[Required work]:
Your answer consists of the lines in the data that contain "Toggle". Copy each of them.

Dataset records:
- Opening Delimiter -

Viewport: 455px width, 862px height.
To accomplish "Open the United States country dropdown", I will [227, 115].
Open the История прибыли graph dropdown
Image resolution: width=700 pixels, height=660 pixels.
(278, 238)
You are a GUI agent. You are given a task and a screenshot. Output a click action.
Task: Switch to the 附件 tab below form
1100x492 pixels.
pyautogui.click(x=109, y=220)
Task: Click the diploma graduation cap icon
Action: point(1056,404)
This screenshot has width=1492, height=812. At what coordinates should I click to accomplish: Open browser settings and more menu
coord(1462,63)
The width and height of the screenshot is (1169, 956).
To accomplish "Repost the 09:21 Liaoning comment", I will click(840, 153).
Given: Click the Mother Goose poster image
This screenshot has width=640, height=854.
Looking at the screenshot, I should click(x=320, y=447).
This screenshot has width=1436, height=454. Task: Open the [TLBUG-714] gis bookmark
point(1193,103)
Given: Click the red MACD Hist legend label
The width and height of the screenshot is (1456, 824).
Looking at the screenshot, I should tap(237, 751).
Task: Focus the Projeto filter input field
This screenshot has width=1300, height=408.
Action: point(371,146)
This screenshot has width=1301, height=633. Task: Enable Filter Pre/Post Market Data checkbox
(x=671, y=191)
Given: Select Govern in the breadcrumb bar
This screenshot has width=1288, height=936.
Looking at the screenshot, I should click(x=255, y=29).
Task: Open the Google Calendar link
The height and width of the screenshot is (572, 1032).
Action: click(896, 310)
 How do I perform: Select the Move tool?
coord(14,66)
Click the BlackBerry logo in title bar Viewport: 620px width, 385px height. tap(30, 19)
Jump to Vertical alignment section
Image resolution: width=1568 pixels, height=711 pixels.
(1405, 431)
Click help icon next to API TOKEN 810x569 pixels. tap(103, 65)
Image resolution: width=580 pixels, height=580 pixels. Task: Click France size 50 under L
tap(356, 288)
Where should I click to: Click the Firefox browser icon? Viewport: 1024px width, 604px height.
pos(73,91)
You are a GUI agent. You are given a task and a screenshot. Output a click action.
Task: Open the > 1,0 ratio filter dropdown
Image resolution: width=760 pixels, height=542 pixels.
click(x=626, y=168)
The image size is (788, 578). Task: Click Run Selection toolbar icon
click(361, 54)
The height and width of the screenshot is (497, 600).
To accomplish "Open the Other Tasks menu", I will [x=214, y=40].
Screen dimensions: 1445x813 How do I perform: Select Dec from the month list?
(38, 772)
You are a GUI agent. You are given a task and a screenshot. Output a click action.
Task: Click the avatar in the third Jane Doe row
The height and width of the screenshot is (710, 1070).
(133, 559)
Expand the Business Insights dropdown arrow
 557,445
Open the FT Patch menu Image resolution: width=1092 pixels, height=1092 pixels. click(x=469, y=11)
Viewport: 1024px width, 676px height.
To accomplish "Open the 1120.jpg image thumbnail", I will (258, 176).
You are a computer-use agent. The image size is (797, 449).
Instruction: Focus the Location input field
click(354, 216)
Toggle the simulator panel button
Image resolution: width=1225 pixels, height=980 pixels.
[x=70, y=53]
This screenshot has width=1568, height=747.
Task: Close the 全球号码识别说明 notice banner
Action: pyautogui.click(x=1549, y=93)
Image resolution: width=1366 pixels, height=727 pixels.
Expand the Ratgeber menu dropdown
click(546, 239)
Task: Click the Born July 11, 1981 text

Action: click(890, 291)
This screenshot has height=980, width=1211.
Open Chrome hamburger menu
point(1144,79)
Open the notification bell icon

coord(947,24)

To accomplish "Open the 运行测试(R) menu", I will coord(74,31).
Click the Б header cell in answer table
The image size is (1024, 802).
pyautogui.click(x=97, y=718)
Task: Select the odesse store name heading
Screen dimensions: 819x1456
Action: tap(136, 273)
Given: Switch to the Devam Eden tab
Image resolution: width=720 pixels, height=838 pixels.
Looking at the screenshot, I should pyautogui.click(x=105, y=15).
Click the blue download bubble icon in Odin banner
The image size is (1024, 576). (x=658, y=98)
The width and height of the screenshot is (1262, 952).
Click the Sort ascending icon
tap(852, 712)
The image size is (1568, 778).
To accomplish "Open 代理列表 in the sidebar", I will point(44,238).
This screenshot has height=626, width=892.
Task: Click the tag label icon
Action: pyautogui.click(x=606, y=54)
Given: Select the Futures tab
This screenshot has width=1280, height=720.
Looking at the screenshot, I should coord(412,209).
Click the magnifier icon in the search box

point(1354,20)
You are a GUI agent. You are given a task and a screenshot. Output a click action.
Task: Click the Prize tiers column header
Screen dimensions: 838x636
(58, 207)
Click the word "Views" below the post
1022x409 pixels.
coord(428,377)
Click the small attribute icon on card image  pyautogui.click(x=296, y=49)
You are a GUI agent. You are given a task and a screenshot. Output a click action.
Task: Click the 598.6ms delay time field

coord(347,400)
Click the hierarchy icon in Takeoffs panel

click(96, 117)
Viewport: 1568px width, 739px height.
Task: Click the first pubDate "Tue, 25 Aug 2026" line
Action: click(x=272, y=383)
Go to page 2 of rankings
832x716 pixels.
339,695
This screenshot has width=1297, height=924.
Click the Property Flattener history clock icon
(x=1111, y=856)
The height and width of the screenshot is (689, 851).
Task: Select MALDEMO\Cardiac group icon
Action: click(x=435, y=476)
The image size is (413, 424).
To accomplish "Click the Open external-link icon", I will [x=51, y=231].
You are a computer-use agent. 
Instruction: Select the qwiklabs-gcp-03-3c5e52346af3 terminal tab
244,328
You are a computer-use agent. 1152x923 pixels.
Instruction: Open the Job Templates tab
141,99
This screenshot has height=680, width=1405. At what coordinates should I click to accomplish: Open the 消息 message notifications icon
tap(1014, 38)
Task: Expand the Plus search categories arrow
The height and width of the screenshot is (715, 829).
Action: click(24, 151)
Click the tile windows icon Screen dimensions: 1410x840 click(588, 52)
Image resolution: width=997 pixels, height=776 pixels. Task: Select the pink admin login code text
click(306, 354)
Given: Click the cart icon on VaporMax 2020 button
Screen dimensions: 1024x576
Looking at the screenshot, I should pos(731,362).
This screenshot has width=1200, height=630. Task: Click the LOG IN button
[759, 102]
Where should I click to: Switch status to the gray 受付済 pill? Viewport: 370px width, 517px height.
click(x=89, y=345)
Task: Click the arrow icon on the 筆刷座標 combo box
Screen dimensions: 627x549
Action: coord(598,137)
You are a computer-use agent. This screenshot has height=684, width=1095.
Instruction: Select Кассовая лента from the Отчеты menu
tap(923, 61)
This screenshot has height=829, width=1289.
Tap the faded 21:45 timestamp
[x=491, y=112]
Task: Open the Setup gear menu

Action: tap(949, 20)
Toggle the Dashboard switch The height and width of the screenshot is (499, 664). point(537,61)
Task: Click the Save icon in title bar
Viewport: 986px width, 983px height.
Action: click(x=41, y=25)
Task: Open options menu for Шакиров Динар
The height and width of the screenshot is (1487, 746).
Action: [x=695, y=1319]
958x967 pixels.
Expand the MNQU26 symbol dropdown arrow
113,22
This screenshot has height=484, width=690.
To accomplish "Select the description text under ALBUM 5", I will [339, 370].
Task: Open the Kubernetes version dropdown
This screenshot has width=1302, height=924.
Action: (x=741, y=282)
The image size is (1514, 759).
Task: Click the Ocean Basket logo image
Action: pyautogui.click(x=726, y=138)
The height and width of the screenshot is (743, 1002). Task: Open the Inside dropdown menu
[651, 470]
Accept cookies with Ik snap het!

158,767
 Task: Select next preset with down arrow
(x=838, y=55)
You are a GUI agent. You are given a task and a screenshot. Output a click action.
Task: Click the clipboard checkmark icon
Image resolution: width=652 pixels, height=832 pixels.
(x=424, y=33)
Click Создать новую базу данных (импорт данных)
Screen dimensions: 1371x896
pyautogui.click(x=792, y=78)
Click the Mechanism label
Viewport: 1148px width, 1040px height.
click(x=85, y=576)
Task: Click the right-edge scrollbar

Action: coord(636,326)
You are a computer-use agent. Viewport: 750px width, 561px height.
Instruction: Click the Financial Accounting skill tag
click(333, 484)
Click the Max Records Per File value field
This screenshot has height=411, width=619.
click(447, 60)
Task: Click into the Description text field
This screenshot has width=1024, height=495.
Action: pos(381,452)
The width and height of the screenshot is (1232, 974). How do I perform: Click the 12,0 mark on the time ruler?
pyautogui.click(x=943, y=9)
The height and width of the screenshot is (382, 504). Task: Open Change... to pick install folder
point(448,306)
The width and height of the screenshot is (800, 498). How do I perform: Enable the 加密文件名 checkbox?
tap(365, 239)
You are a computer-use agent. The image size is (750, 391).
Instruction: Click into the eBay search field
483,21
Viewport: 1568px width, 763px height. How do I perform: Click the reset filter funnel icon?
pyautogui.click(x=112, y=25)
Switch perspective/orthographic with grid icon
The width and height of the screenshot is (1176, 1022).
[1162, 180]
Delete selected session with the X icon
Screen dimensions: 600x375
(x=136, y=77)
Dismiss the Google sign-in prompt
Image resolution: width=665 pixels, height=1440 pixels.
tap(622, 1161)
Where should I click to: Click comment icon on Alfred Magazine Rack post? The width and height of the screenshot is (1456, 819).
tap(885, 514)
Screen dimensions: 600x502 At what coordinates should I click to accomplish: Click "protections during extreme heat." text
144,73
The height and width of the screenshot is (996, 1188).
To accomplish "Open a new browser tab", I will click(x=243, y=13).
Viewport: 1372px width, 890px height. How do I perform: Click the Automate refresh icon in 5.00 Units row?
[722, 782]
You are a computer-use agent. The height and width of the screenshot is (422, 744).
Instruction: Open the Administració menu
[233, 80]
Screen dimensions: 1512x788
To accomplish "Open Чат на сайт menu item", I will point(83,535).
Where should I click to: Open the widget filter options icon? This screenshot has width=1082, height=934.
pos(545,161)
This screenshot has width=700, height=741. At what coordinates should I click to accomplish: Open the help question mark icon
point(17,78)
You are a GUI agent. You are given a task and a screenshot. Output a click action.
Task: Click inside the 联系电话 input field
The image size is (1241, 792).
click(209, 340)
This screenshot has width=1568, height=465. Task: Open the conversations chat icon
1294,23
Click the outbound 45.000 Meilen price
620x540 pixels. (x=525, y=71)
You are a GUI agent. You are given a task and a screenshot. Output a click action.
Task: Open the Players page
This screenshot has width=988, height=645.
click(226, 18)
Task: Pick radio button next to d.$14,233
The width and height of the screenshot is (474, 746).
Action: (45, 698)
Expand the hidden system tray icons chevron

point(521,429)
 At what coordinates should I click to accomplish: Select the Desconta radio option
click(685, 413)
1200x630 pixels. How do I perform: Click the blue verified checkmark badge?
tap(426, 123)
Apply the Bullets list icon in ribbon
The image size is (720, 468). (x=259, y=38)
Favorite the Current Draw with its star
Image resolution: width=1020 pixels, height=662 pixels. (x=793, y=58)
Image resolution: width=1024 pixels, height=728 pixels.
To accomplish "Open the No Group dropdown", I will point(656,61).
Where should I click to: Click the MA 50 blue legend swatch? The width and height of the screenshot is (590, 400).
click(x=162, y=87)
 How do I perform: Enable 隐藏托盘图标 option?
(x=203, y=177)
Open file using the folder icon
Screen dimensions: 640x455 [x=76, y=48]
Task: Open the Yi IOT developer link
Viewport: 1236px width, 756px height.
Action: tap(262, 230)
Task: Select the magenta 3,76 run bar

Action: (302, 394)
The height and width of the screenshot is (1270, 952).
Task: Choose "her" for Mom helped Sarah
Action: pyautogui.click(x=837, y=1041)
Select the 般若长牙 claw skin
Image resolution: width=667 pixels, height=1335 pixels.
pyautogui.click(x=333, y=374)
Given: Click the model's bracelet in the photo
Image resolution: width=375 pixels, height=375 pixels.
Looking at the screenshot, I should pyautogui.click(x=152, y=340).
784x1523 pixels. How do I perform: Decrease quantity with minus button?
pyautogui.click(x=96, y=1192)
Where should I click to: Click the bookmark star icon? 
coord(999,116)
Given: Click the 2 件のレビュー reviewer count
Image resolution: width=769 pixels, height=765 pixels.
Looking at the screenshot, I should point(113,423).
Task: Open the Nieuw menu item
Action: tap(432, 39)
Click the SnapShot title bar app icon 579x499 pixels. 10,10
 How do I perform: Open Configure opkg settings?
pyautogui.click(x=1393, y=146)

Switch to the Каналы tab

- Closing Delimiter -

[Response to the exercise]:
Toggle the simulator panel button
Toggle the Dashboard switch The height and width of the screenshot is (499, 664). point(537,61)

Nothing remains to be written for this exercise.